Where Should You Buy Protein
The number of protein manufacturers is varied. As stated above, you should purchase a high quality protein with as little additives as possible. When I refer to additives, I am referring to the actual ingredients, not the nutritional data printed on the label (added vitamins and minerals). Additionally, unless you are taking a meal replacement supplement, you should avoid proteins that are high in calories, as this is a good indicator that there are additional ingredients, such as sugars, that you do not want.
I’m partial to Stronger, Faster, Healthier (SFH), Optimum Nutrition (ON), Nature’s Best, and PurePharma protein supplements. While I have tried many protein supplements over the years, I like the taste of SFH the best. Additionally, SFH is derived from grass fed, free-range cows, which have never been treated with antibiotics or growth hormones. This aside, you can still derive the same benefits by consuming any high quality product, as there are no appreciable differences relevant to the average person training in CrossFit. So taste a couple of different products, and find the one, which best suits your taste and needs.
Why Should You Take Protein
Proper protein intake and supplementation benefits the body in a number of ways. First, it assists in recovery by providing the muscles with the building blocks necessary to repair, thus reducing delayed onset muscle soreness. Second, it assists in lean muscle production and fat loss. Third, proper consumption is imperative for you to realize your full potential relevant to strength gains.
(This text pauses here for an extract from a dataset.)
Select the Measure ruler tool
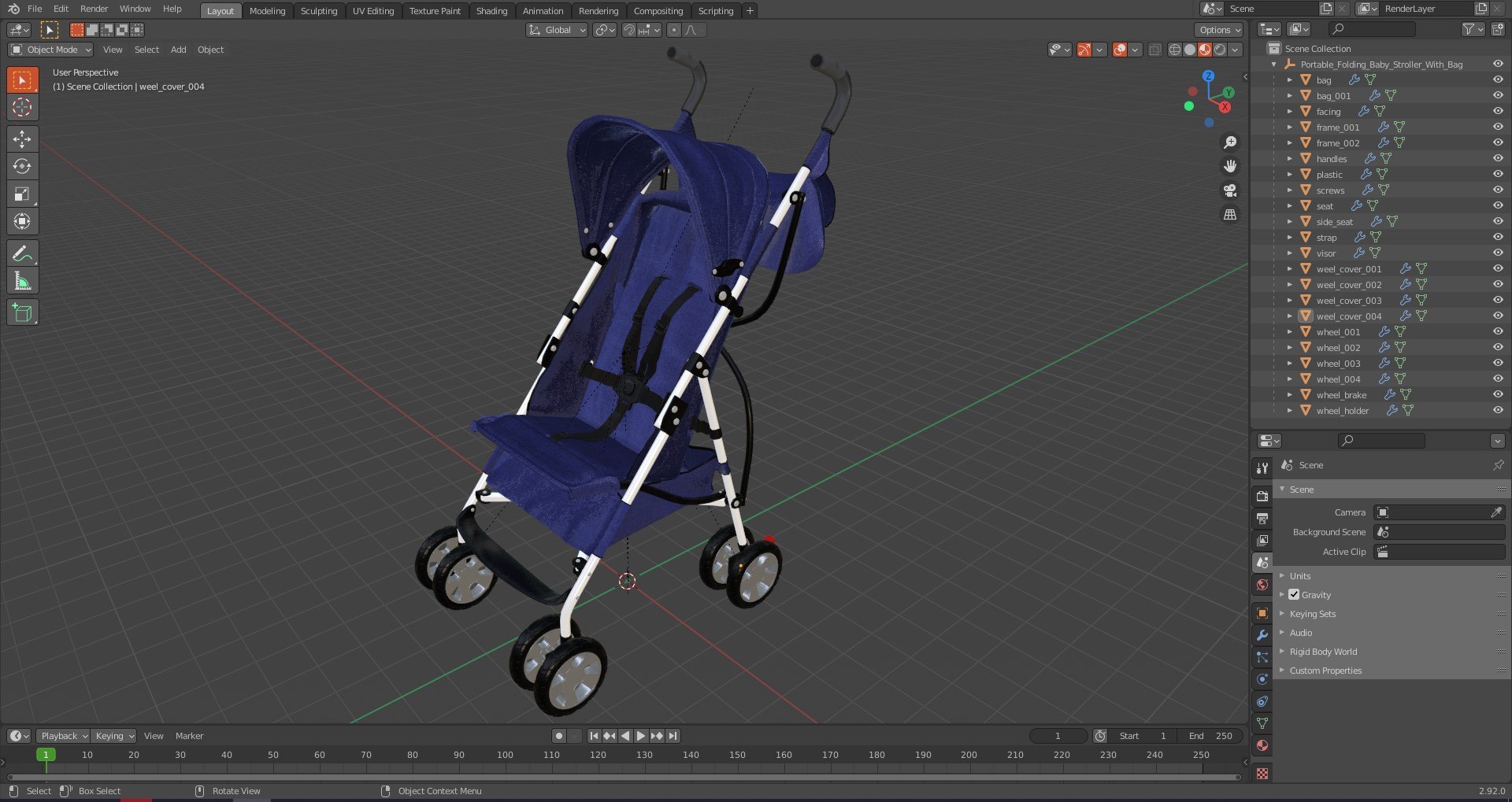The height and width of the screenshot is (802, 1512). (x=22, y=281)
Protein supplementation, when consumed properly, has a positive impact on strength gains, protein synthesis, lean body mass, and reduced recovery time. As the term suggests, protein supplementation should be used to supplement a well-balanced diet, and not to replace it. For the average person participating in CrossFit, whole foods can offer the same benefits as long as adequate protein is ingested. Supplementation, however, can be used to help meet the protein demands needed by the body during CrossFit, and can also help you achieve your goals sooner.